EN OUVERTURE, « CHICO ET RITA » SE REGARDE COMME UNE BD, S’ÉCOUTE COMME UN CD.
« Goya 2011 » du meilleur film d'animation et « Prix Cineuropa », du Festival des Arcs 2010, « Chico et Rita » avaient toute leur place en ouverture du Festival de Jazz. Fernando Trueba, le réalisateur de « Belle époque » et « La fille de tes rêves », avec Pénélope Cruz, et, Javier Mariscal, le dessinateur, y signent, en effet, une histoire d’amour dans le Cuba de 1948. Mais les deux artistes, sont entourés par d’autres musiciens bien réels Nat King Cole, le pianiste américain Théolonious Monk ou le trompettiste Dizzy Gillepsie (notre photo), et, évidemment, le Cubain Bebo Valdés,auxquel il est rendu un hommage particulier.
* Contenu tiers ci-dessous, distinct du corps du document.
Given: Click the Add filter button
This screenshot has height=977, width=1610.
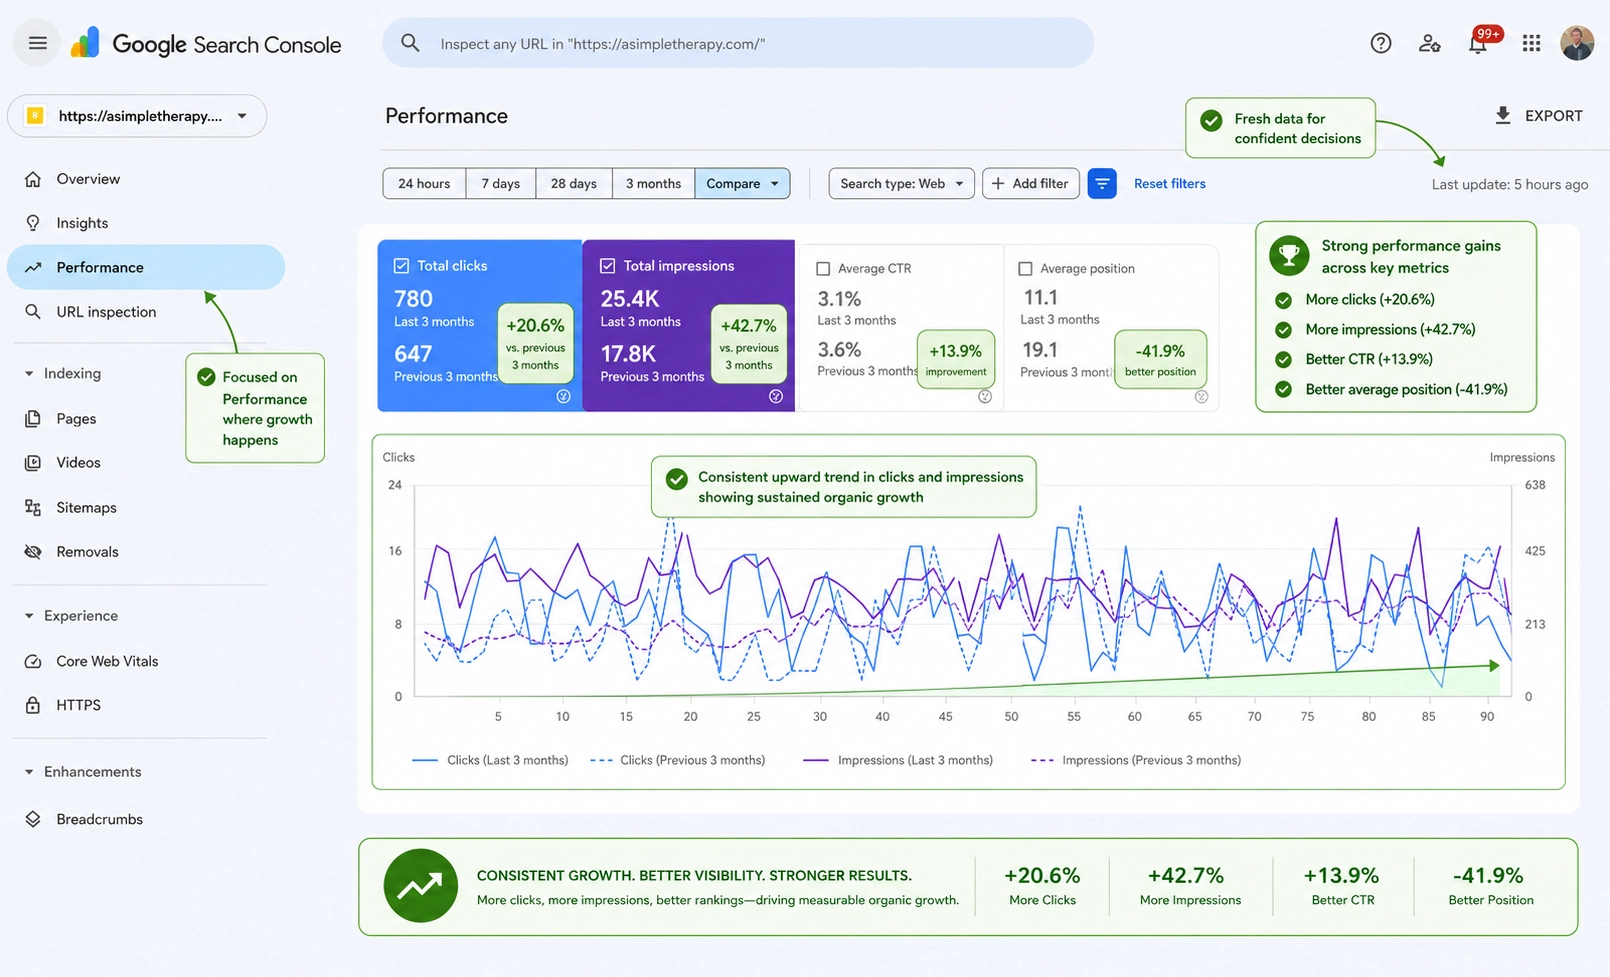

Dans ces deux Cubains, au moment où l’île s’ouvre aux Etats-Unis, le film met également en scène autant qu'en musique toute une génération. Entre ceux qui ont émigré et ceux qui sont restés. Entre politique et musique, culture et Histoire, Cuba et New-York, « Chico et Rita » se regarde comme une BD et s’écoute comme un CD. Une belle ouverture pour le public qui ce soir se retrouvera salle de l'Eden.